We had talked about my leaving my job at some point to pursue music and writing full time, but neither of us knew it would come to the tipping point so soon. I had been fine, working away at a job I enjoyed but was not my passion. I learned a lot at this company, I loved the people there, and was doing OK. I assumed I’d be fine working my creative pursuits in on evenings & weekends like most people.  But I was quickly becoming unwilling to accept mere contentment: I wanted bliss. That night, after a long talk over a fabulous meal, we decided that I would leave my office job in February of 2011.

Four months have gone by faster than I imagined. A few days ago I had to take the first really scary step, which was turning in my notice to my boss. I had concocted all sorts of nightmare scenarios in my head, including one in which I was escorted roughly from the lobby by building security, with coworkers tossing my things out of windows and shouting, “’And Stay Out!’… but thankfully, none of that came to pass.

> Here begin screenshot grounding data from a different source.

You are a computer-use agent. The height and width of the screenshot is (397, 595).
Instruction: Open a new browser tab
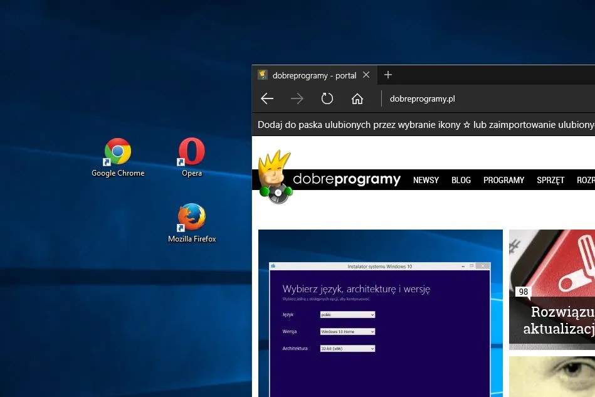pos(387,75)
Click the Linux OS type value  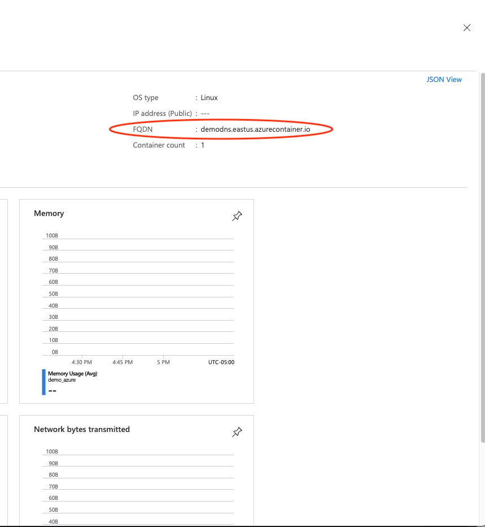[209, 98]
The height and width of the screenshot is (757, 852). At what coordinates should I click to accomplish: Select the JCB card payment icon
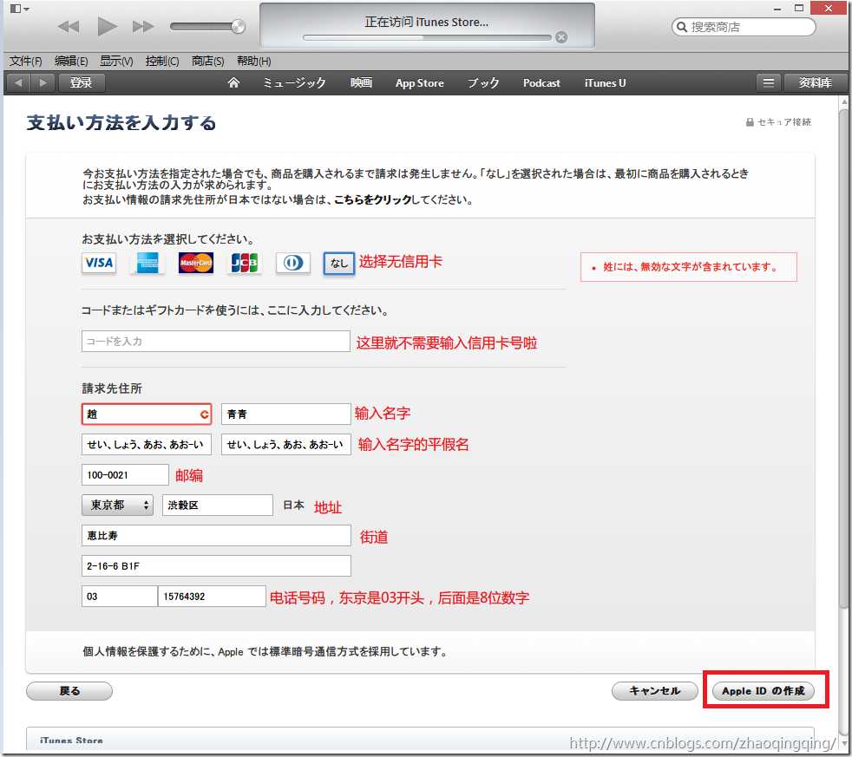(244, 263)
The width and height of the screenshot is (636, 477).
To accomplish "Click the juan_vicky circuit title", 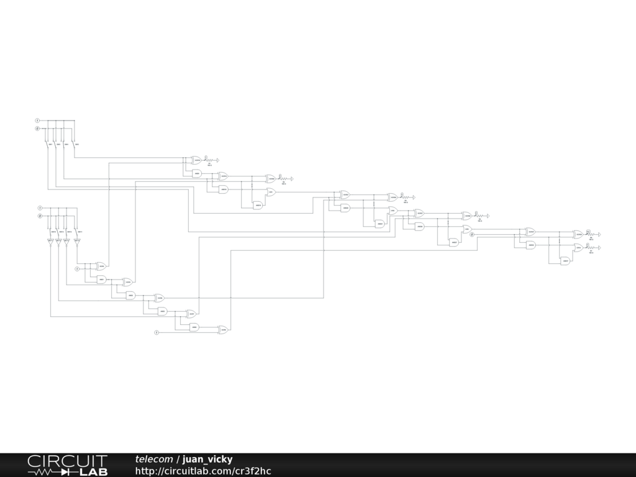I will (207, 459).
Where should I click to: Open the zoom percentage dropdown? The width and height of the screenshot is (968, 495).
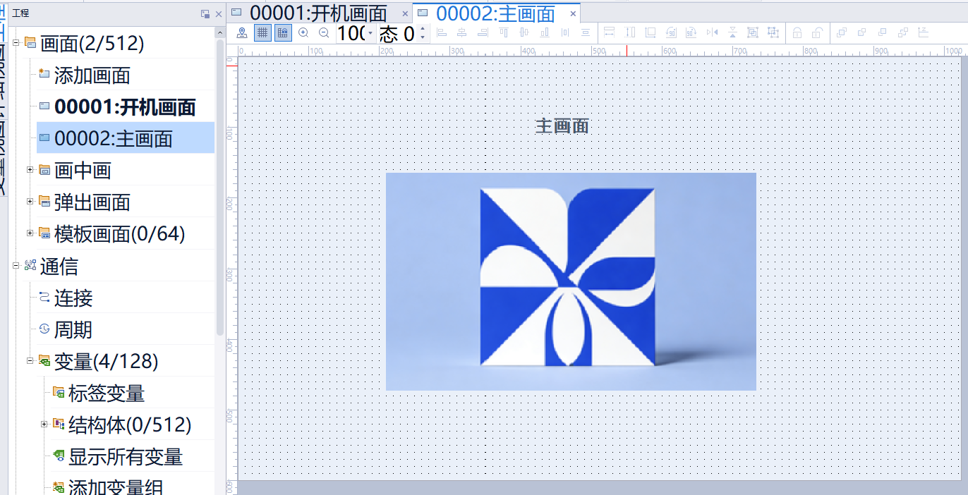coord(371,33)

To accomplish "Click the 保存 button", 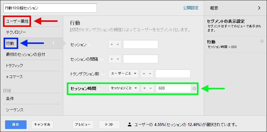I will coord(16,124).
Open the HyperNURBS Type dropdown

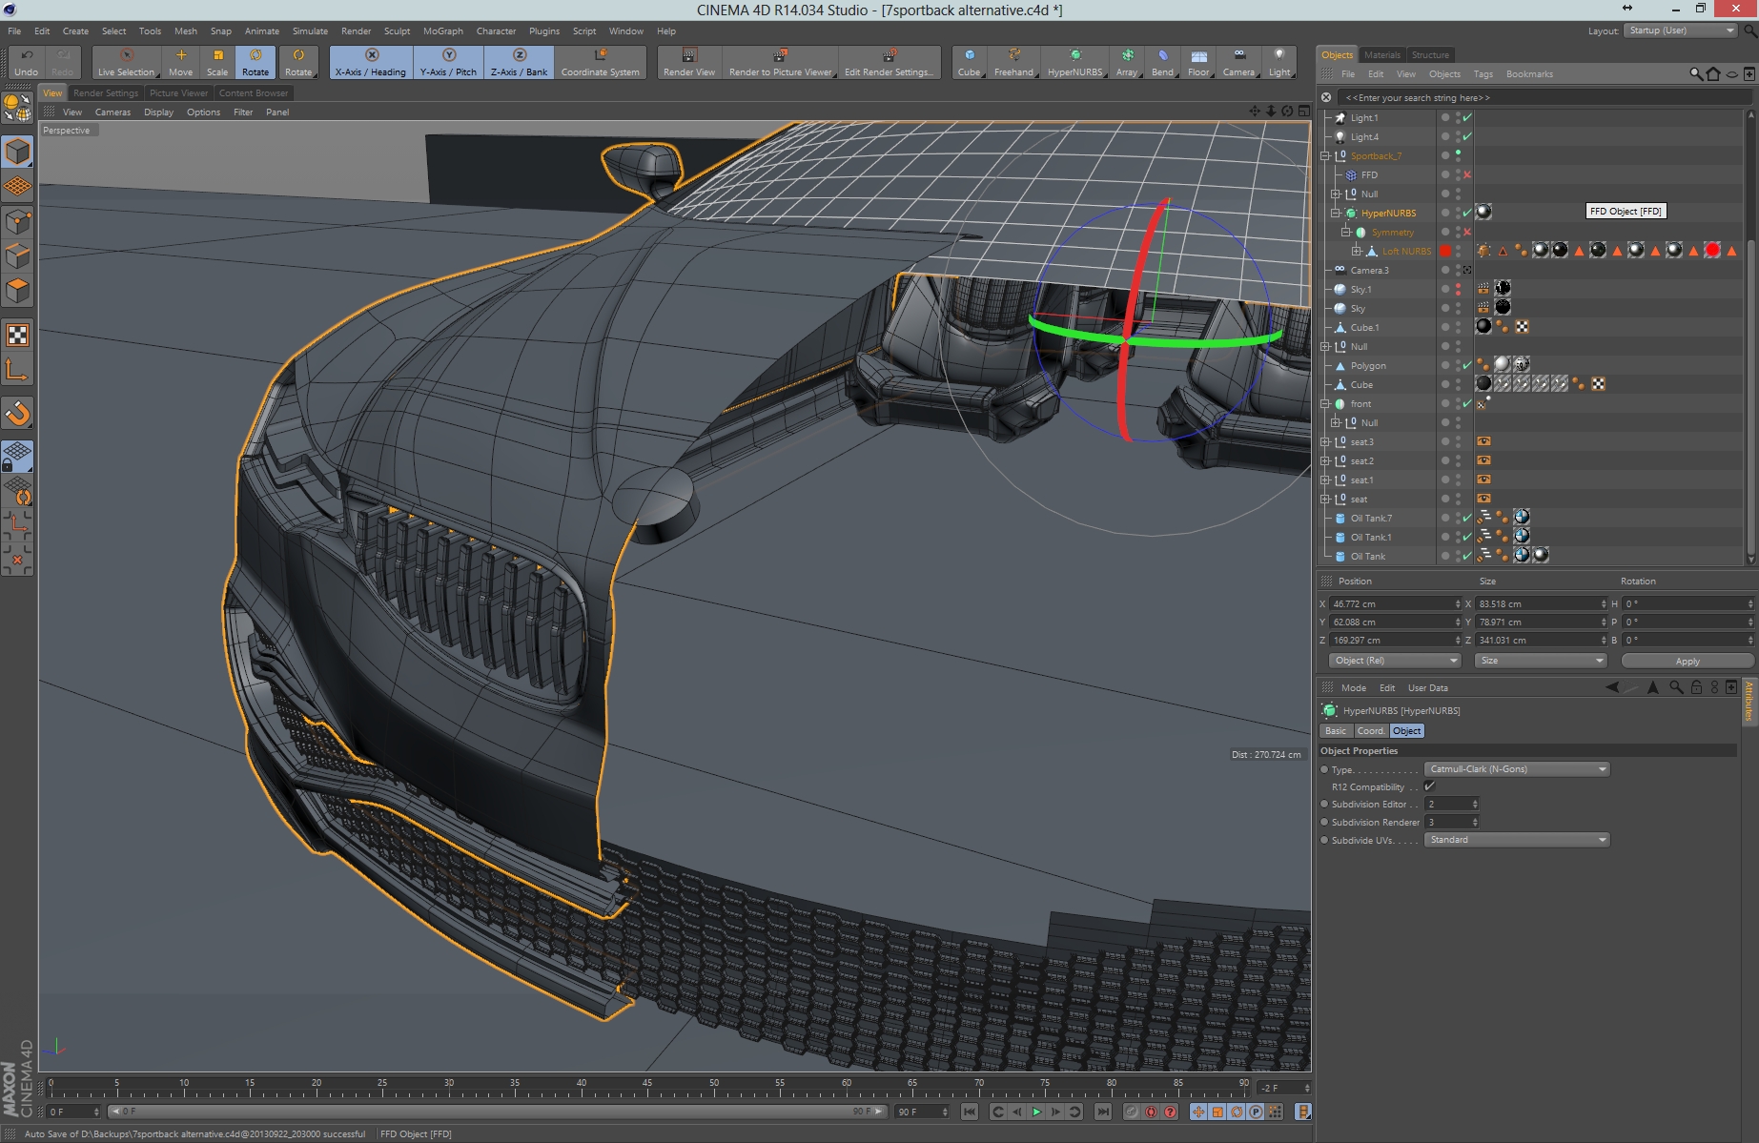pos(1516,769)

Instead, my boss told me he was proud of me, and excited that I’d be pursuing something he thought I was really meant for. He gave me his blessing and even left the door open for me to come back if I ever needed to.  I couldn’t have scripted a more lovely way to prepare to leave this place.

Now I’m getting ready to release my third album, and hoping to do a national tour to promote it. I am dreaming big dreams, and taking bigger risks, and hoping that it pays off in the end. I don’t know what will happen, but I know, at the very least, that I will blossom.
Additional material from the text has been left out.